--- Supplied data Enclosed Below ---

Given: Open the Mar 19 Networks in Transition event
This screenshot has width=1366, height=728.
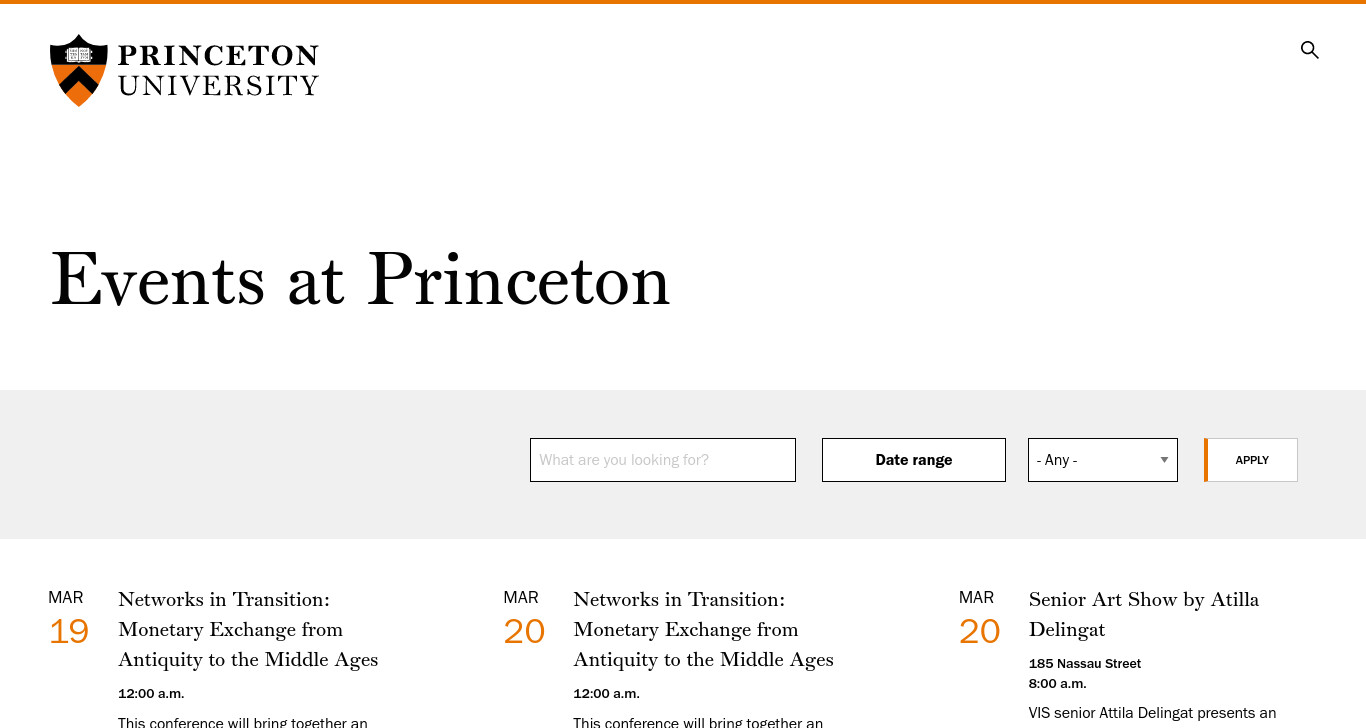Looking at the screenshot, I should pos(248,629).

--- End of Enclosed Supplied data ---
--- Supplied data Enclosed Below ---

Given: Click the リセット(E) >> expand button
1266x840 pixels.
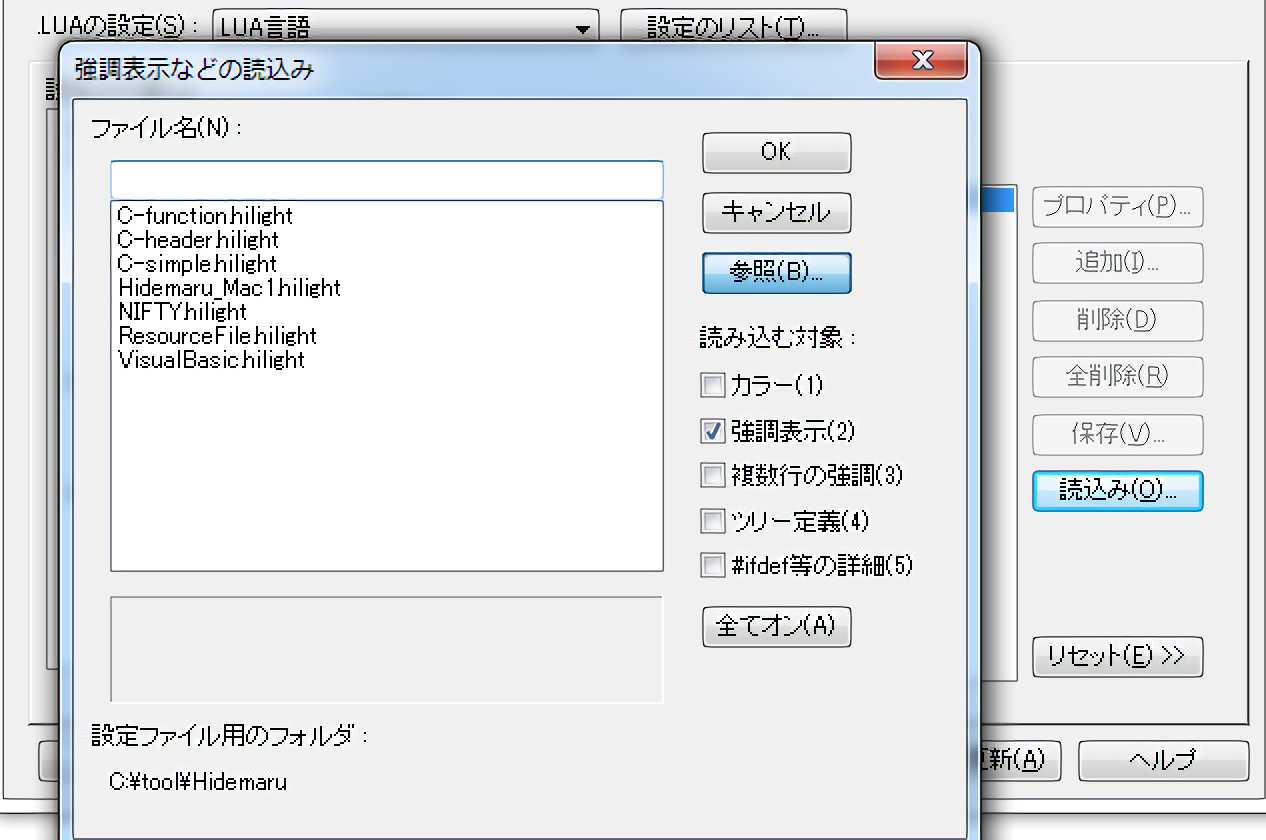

--- End of Enclosed Supplied data ---

*What needs to be done*. Everything in the material above from the line that has "Given: Click the リセット(E) >> expand button" through the line that has "1266x840 pixels." must be duplicated exactly, with no other lines given.

*Completed task*.
Given: Click the リセット(E) >> expand button
1266x840 pixels.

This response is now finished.